Work instruction 1
Answer these questions using the post about the Pill's 50th anniversary:
(a) Which organization's 2011 annual meeting is the paper proposed for?
(b) Whose centennial celebration, as described by Joy Harvey, does the abstract compare the Pill's anniversary to?
(c) According to the second learning objective, what can memory studies be used as?
Work instruction 2
In the post about the Pill's 50th anniversary, write out the stretch from "- Understand how" through "for the public.".

Reading text
--*--

Hey folks,
I turned my ramblings on the 50th anniversary of the contraceptive pill into a paper proposal for the 2011 annual meeting of the American Association for the History of Medicine. Yay! The title of my paper is “The Pill at 50: Scientific Commemoration and the Politics of American Memory.” I’ll write more later but just thought I’d share this exciting news!
Added later: here’s the abstract:
This paper will use coverage of the 50th anniversary of the contraceptive pill as a case study of collective memory and commemorative practice in the history of science and medicine. As Pnina Abir-Am observes in her introduction to Commemorative Practices in the Sciences, a “commemorative mania” has swept the world in the past several decades and relationship between memory and historical writing has become “a major element of both scholarly and public discourse in the twenty-first century.” I will show that like the Clemence Royer centennial celebration described by Joy Harvey in the same volume, celebration of the Pill’s 50th anniversary was a “focal point for feminism, politics, and science” in the United States. For the scientists who developed and tested the first contraceptive pills, the anniversary of the Pill was a way to affirm their collective professional past as well as reassert their professional authority in the present. The celebrations also illustrated culture wars over reproductive rights and the meaning of controversial events in the history of science and medicine in the United States. Finally, I will show that feminist analysis of this historical event was not monolithic, but reflects the complicated history of women’s relationship to contraceptive technology and medical experimentation since the 1960s.
Learning Objectives:
- Explain the ways in which different political, scientific, and social groups commemorated the 50th anniversary of the contraceptive pill.
- Understand how memory studies can be used as an analytical tool in the history of medicine.
- Explore the difficulties historians face in interpreting a politically controversial subject for the public.

--*--

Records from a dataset
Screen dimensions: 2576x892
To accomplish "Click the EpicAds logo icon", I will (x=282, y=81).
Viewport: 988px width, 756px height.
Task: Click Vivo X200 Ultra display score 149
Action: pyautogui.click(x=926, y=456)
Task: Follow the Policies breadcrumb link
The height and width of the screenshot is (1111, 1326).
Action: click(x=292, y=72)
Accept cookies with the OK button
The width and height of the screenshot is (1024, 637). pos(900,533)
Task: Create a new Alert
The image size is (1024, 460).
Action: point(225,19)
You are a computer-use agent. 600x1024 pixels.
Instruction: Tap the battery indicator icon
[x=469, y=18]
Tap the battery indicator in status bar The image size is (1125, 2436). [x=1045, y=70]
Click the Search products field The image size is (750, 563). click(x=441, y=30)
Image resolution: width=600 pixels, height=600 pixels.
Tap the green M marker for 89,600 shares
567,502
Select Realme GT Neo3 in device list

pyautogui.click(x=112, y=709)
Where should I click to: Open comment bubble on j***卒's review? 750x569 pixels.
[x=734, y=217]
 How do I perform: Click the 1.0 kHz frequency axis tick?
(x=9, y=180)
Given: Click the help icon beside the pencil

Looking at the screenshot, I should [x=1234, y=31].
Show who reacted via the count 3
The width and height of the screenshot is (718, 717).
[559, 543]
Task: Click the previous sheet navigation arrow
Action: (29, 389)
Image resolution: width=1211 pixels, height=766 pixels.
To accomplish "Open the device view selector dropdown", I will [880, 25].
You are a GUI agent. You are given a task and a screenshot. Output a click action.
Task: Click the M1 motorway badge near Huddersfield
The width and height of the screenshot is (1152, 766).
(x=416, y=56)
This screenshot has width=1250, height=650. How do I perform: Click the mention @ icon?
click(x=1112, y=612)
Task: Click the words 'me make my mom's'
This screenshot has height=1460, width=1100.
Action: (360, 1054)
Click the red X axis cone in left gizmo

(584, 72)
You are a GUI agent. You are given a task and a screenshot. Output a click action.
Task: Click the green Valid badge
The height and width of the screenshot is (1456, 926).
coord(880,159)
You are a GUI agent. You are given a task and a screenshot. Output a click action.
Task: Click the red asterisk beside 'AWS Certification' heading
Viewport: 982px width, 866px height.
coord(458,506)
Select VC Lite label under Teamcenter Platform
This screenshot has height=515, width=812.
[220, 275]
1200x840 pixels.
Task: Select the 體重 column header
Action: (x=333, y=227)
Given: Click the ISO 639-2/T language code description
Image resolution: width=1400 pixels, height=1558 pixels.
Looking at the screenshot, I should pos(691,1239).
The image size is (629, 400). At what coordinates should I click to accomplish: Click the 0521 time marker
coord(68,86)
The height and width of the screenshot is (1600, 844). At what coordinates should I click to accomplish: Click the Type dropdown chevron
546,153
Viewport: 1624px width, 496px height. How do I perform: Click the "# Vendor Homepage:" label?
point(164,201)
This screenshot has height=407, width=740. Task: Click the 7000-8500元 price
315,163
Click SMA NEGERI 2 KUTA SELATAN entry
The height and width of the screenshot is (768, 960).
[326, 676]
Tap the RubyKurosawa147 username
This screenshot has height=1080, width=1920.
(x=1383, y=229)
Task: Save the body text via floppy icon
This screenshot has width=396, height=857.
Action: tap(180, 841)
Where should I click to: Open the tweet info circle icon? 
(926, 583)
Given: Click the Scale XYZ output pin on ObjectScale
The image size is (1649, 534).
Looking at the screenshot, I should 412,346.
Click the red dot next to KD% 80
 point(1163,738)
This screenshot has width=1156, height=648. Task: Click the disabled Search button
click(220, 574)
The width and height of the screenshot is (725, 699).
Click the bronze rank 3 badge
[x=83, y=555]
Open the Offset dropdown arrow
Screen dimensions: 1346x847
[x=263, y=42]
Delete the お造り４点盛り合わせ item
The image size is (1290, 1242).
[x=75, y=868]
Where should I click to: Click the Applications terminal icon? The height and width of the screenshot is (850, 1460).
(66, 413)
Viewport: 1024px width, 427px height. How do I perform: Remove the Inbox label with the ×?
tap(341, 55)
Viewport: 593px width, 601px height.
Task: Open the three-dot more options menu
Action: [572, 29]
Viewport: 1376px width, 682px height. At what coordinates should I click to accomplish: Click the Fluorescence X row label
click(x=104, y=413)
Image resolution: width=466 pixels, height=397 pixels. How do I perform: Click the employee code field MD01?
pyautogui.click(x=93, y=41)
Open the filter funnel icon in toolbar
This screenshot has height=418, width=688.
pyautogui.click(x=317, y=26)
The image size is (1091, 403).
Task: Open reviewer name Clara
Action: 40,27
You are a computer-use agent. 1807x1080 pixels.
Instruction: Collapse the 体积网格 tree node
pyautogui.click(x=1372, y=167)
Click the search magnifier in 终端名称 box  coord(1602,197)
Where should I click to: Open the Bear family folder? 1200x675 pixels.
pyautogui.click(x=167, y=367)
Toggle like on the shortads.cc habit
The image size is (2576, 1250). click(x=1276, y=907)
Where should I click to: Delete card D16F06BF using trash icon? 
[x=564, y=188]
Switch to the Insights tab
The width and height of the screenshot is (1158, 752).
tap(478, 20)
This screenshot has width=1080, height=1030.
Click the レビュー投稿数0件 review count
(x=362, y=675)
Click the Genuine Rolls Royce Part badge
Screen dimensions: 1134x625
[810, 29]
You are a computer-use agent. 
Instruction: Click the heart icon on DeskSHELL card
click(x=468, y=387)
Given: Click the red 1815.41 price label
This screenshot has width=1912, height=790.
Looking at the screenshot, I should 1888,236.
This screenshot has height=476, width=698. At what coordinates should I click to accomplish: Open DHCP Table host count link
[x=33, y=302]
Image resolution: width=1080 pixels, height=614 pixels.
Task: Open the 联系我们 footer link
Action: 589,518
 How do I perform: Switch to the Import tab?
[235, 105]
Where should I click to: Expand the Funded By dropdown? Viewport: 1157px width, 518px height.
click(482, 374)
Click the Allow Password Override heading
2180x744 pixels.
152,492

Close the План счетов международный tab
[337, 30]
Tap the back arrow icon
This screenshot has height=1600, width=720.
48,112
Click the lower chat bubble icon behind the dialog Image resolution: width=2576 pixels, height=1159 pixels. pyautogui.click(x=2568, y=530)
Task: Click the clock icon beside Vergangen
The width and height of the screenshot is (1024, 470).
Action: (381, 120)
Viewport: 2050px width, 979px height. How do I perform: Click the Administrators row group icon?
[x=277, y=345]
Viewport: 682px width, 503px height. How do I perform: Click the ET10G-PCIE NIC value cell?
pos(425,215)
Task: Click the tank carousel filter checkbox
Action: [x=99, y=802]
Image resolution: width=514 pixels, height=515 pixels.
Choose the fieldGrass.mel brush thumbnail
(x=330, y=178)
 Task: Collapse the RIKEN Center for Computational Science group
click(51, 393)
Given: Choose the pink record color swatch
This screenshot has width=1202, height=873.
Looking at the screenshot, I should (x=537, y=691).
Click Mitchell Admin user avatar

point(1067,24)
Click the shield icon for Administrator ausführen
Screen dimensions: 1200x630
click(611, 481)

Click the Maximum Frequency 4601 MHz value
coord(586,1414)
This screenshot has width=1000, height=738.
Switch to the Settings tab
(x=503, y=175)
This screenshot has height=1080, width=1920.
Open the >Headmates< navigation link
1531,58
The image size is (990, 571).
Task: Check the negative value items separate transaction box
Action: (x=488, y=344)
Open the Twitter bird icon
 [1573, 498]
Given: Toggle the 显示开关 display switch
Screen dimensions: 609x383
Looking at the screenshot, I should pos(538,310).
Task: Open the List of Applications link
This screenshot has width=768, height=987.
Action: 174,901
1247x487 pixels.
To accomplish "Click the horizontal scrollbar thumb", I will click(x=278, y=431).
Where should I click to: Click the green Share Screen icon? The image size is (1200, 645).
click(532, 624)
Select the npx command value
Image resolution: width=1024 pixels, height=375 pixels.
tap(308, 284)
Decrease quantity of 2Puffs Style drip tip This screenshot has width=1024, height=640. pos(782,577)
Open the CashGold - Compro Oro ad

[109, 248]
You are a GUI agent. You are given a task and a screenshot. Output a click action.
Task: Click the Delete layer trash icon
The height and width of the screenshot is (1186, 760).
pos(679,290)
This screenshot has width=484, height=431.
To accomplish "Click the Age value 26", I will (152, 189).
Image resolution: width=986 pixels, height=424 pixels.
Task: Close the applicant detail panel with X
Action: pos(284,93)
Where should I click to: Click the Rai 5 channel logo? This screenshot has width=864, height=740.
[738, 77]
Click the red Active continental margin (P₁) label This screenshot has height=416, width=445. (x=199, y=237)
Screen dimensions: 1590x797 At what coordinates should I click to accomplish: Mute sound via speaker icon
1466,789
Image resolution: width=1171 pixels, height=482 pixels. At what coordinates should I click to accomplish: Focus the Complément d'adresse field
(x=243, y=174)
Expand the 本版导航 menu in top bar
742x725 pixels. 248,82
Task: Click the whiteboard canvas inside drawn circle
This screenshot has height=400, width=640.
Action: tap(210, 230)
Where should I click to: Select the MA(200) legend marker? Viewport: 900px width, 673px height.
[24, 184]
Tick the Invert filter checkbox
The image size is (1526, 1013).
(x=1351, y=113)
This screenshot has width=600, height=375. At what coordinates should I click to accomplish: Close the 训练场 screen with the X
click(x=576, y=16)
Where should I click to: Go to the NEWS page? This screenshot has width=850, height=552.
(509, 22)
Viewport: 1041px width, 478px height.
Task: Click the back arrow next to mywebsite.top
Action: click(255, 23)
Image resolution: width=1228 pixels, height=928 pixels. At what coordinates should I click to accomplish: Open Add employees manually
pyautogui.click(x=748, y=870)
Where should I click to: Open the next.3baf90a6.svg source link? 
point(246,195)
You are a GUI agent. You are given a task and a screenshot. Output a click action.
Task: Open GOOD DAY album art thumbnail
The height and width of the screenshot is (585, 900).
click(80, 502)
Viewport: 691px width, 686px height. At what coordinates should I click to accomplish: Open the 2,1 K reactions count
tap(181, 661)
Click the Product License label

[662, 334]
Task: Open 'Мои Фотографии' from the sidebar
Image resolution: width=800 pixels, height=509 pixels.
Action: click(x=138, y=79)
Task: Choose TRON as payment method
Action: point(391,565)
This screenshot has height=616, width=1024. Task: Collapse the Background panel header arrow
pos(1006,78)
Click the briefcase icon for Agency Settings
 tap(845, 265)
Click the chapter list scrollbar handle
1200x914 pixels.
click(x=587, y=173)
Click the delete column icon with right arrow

--*--

Task result 1
(a) The American Association for the History of Medicine
(b) Clemence Royer's
(c) An analytical tool in the history of medicine

Task result 2
- Understand how memory studies can be used as an analytical tool in the history of medicine.
- Explore the difficulties historians face in interpreting a politically controversial subject for the public.